The Druids Nephew went into the 2015 Grand National as one of the fancied runners to win the world famous steeplechase at the first time of asking. He led the field with six fences to go but unfortunately made a mistake and came down leaving Many Clouds to win the race for trainer Oliver Sherwood.
The plan this year is for The Druids Nephew to return to Aintree where he will be a year wiser and can learn from his appearance around the Merseyside track over the bigger fences, which could make him a main win selection in Grand National 2016.
By the time the 2016 Grand National comes along, The Druids Nephew will be nine years old and that is around the optimum age you want to be looking for when selecting a Grand National runner.
Neil Mullholland’s runner started his campaign at Wetherby on Saturday in the West Yorkshire Hurdle. That was purely used as an outing to shake off the cobwebs. A decision is likely to be made over the next couple of weeks about his next participation which could be the Hennessy Gold Cup at Newbury.

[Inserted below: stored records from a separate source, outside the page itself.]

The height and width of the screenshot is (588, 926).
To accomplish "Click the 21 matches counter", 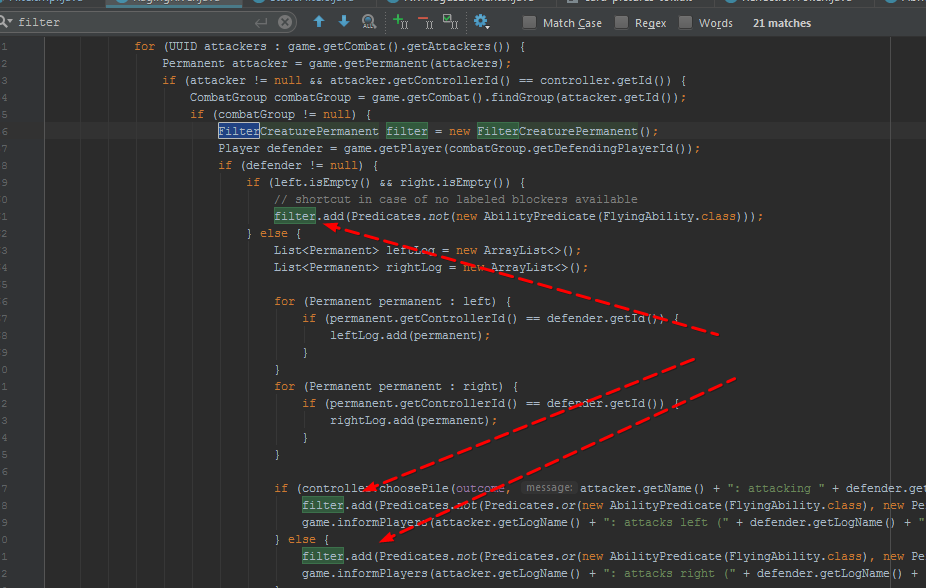I will tap(781, 22).
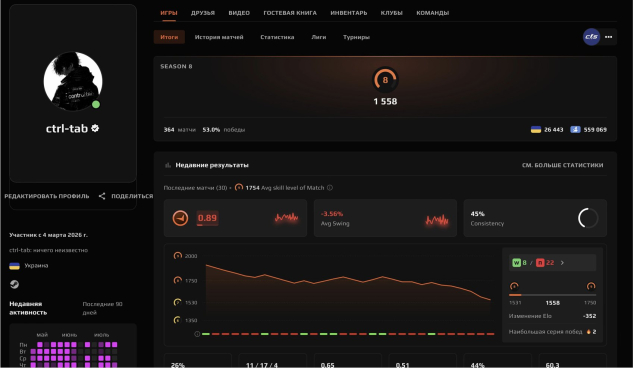Viewport: 634px width, 368px height.
Task: Click the level 8 skill badge
Action: [x=385, y=80]
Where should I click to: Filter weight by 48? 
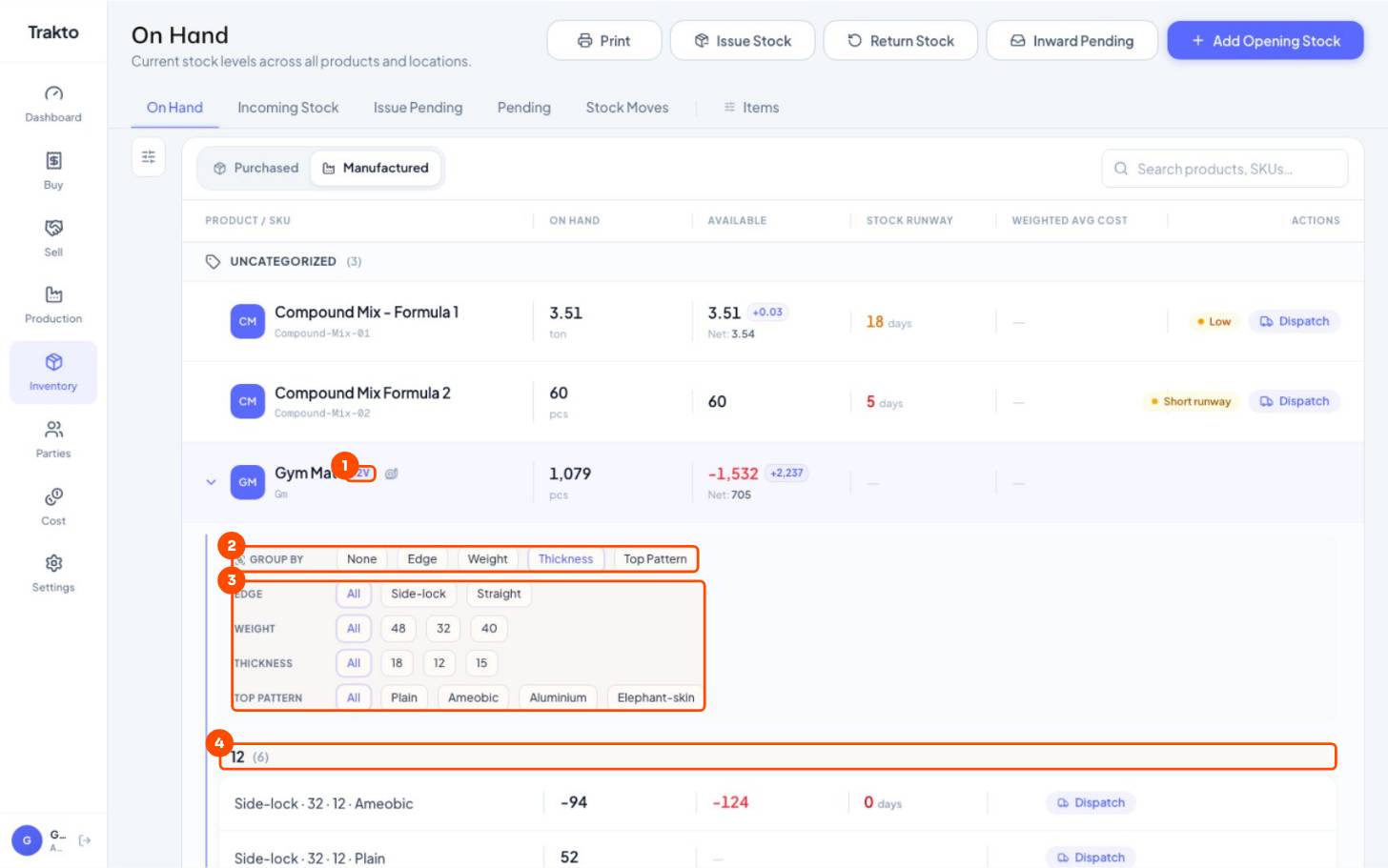pos(398,629)
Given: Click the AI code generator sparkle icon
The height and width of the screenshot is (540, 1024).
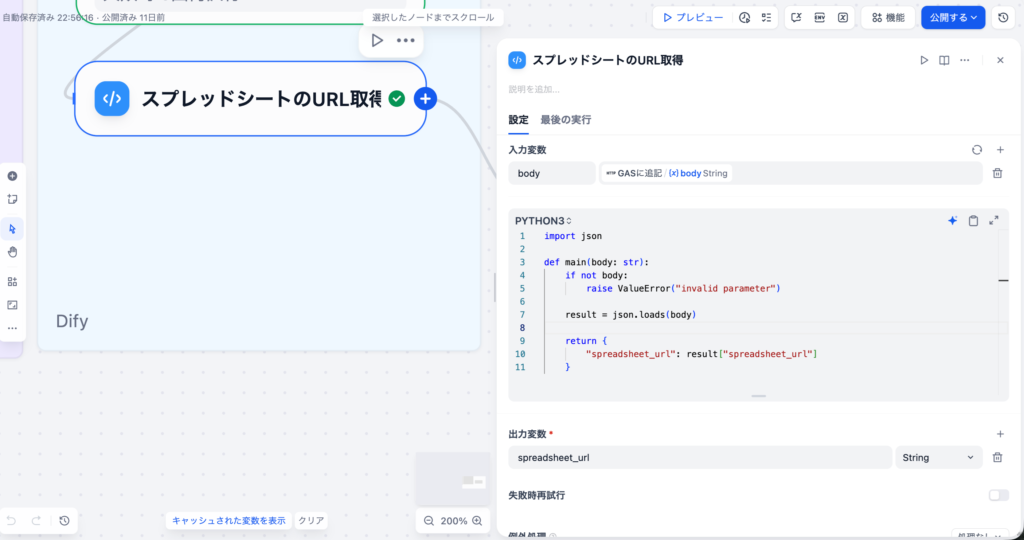Looking at the screenshot, I should 952,220.
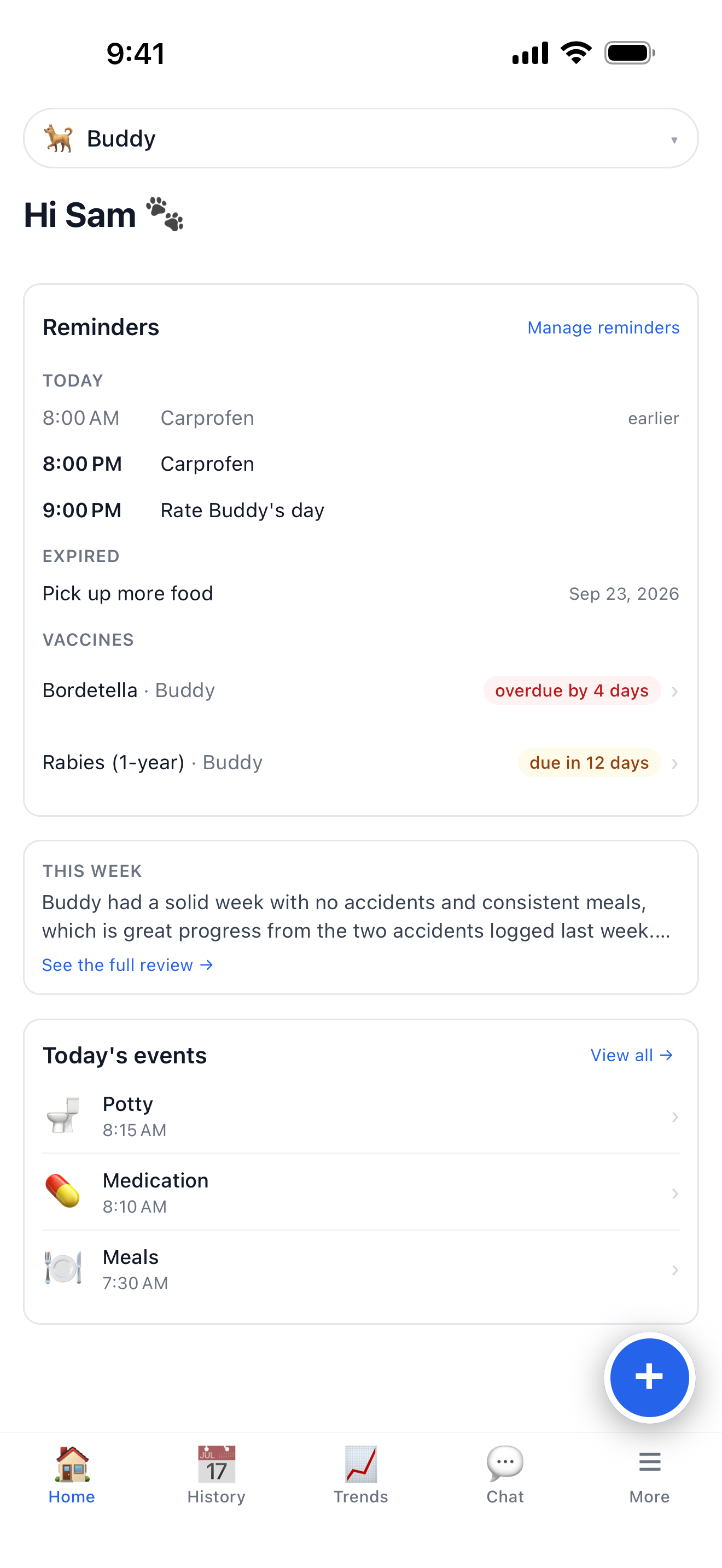Screen dimensions: 722x1568
Task: Select the overdue by 4 days badge
Action: click(x=572, y=691)
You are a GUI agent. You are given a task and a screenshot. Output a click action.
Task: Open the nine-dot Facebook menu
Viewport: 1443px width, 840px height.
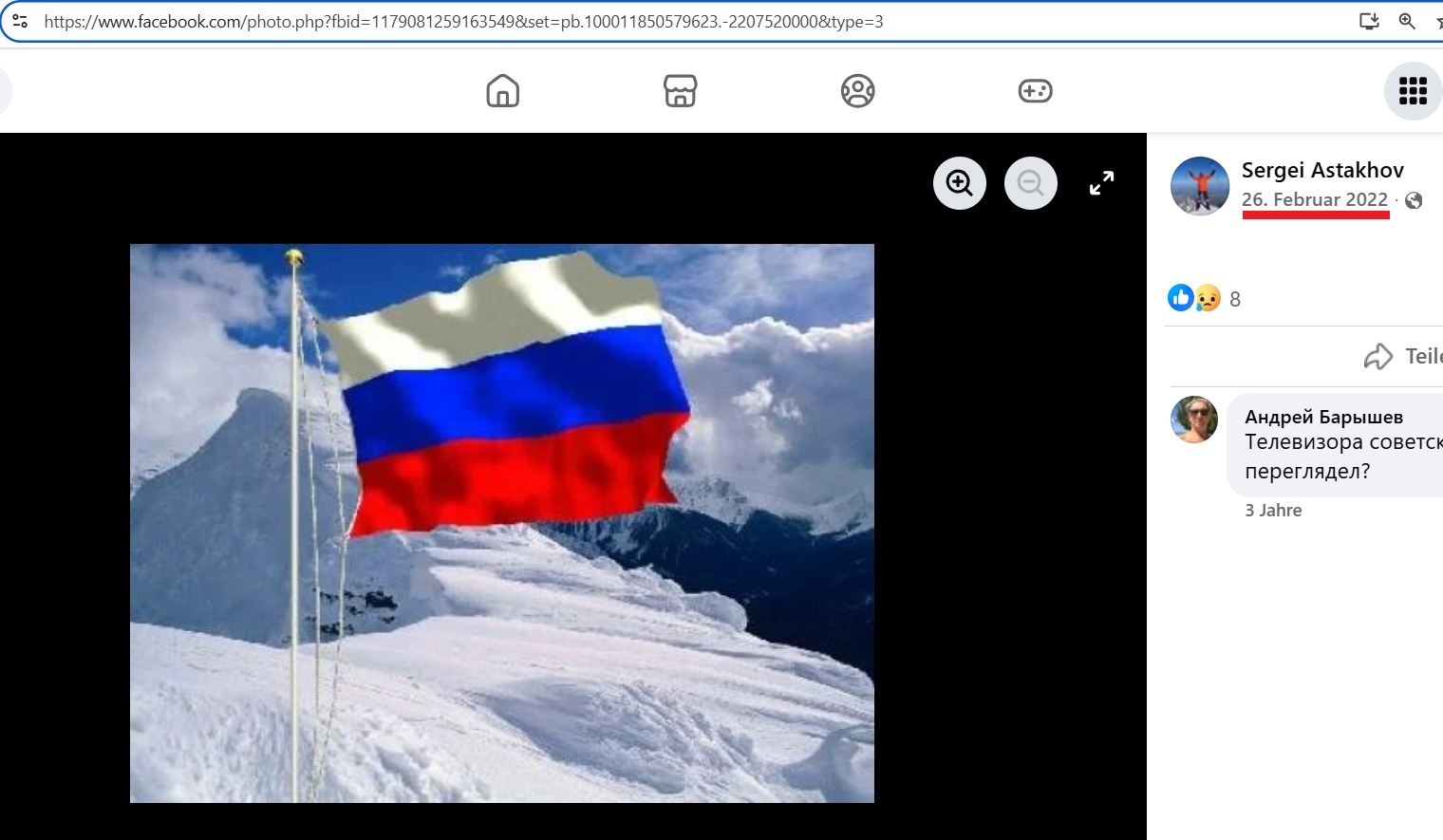click(x=1413, y=91)
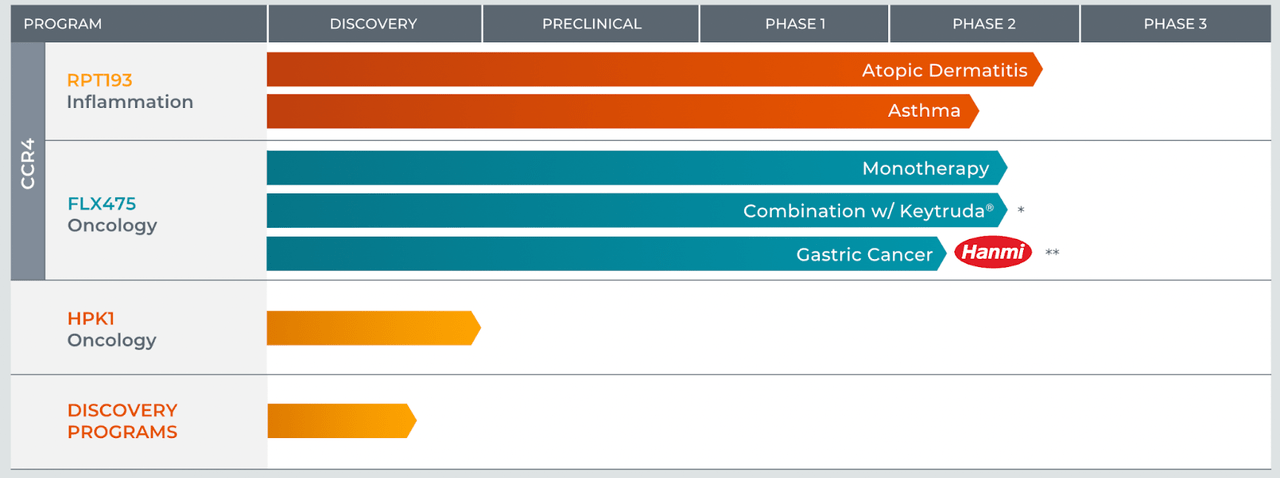Open the FLX475 program label
This screenshot has width=1280, height=478.
click(x=102, y=203)
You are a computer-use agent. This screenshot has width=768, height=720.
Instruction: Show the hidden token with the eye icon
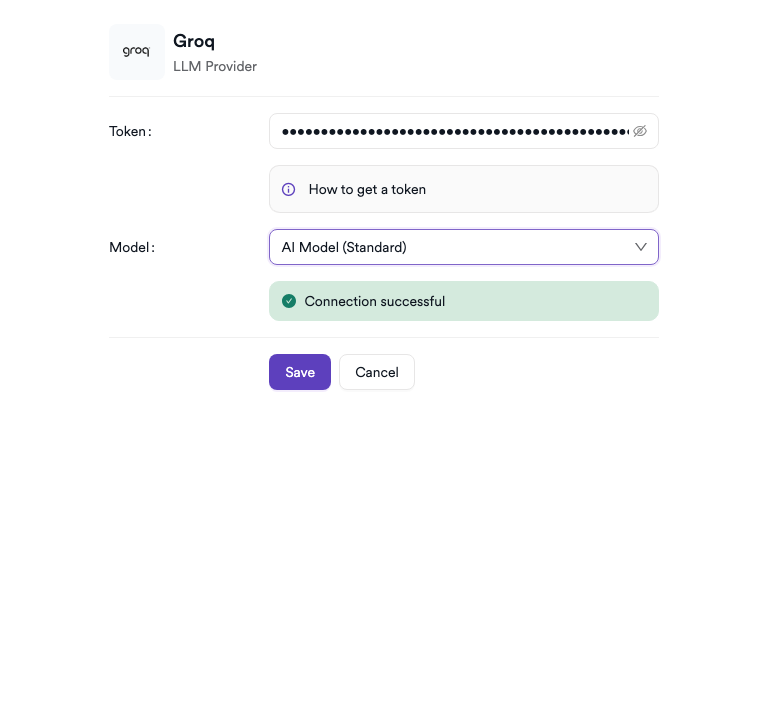click(640, 131)
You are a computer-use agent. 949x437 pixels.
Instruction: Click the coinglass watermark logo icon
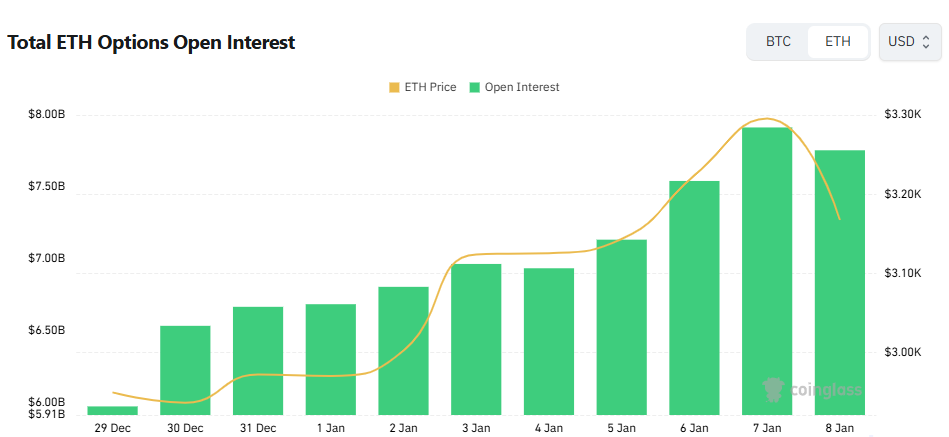(772, 389)

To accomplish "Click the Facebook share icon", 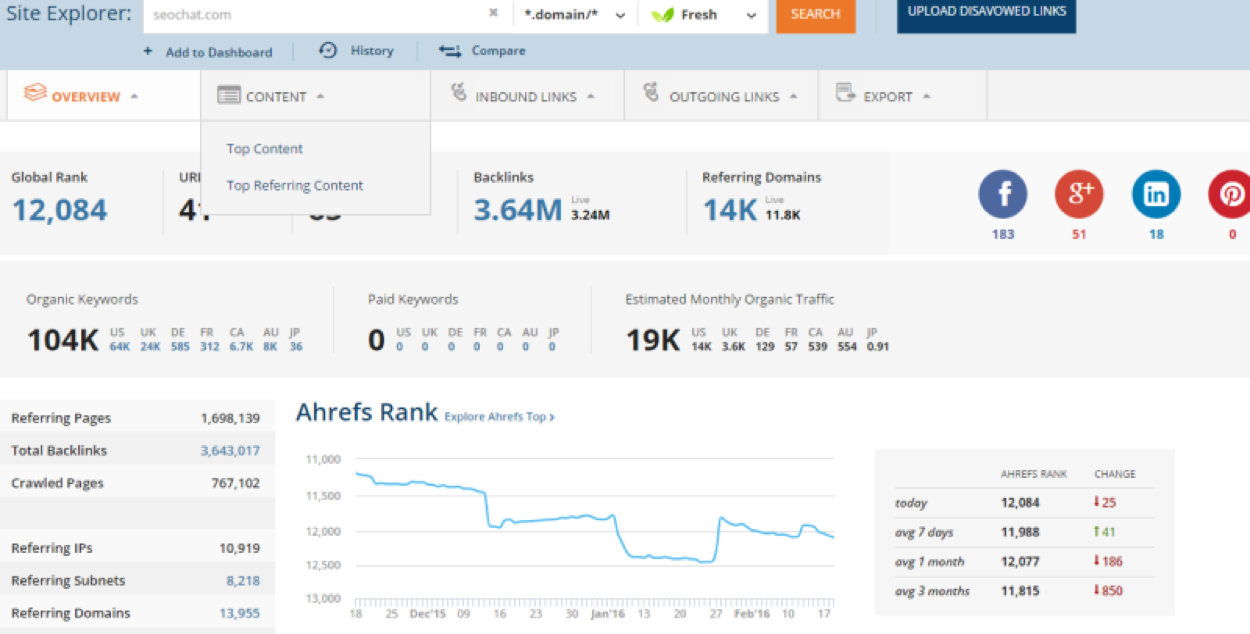I will (x=1002, y=195).
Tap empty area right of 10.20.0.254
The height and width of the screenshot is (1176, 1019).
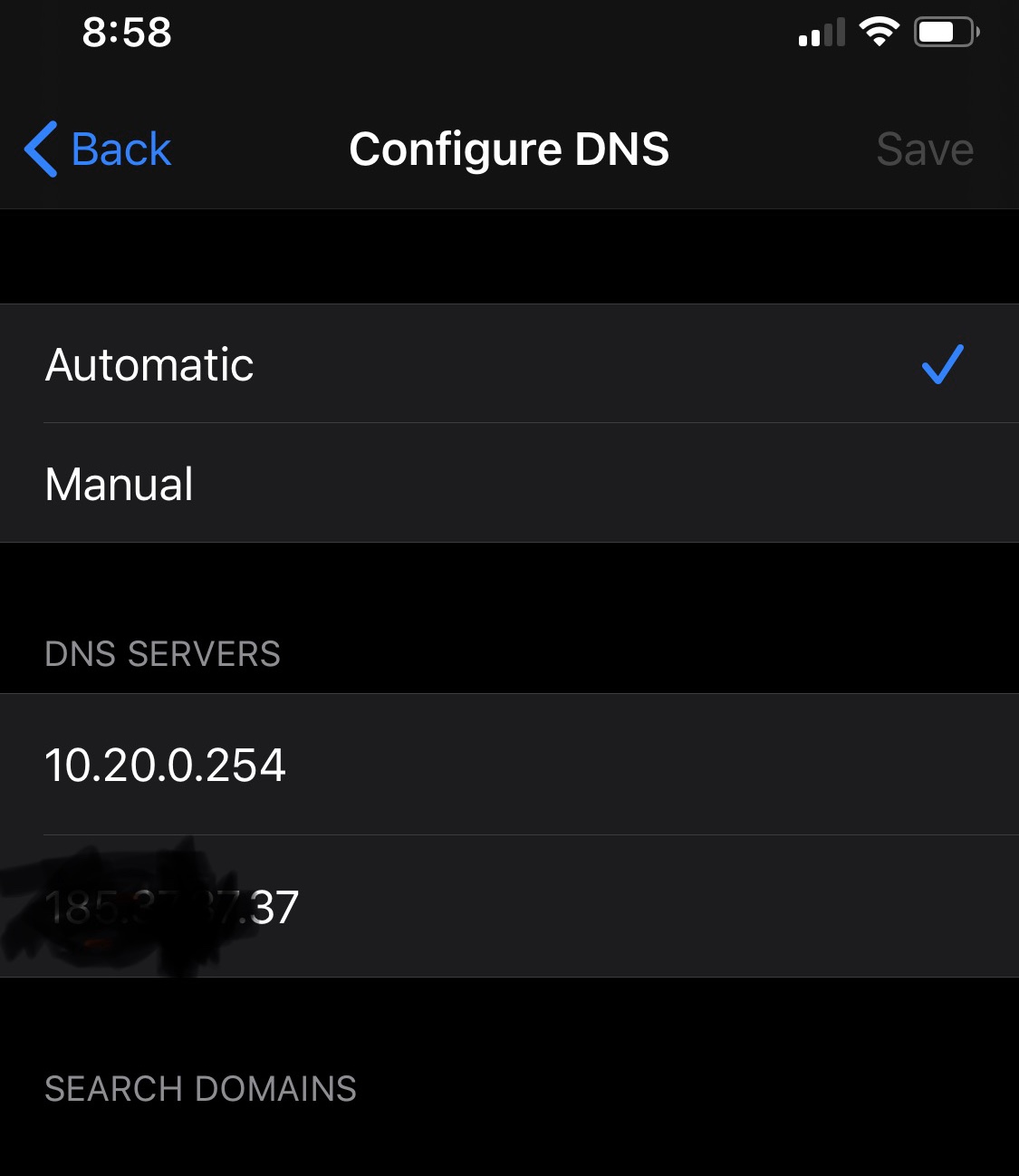(652, 765)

The nearest challenger to The Druids Nephew in the betting at this stage of the season is Many Clouds, who will be looking to become the first horse since Red Rum in 1974 to win back-to-back runnings of the 4m4f contest. Many have tried to defend their crown the following year but the fact that no horse has done so in 41 years suggests how difficult that is.
Many Clouds may have to do so from top weight so he will need to carry much more on his back than last year if he is to defy the stats that are against him.
Owner Trevor Hemmings has already ruled his start out of the Hennessy Gold Cup as he does not want his horse to carry 16lb more than last season in the race he won at Newbury. If the extra weight is concerning connections for the Hennessy, it may also worry them about running their horse in the Grand National once again.
Jockey Paul Maloney has an excellent record in the Grand National in recent years. Since 2013, he has finished fourth or better on his mount in the showpiece race at Aintree and next year he is likely to again pair Alvarado, who should be considered as an each-way selection.
If Alvarado does line up in the Grand National once again in 2016, it will be his third attempt. In 2014 he finished fourth on his debut in the race won by Pineau De Re when going off at 33-1. Meanwhile, 12 months ago, he also came home fourth in another solid round of jumping.
Certain horses either love the big challenge that the big fences at Aintree put in front of them, while others absolutely hate them. It is fair to say Alvarado falls into the former category.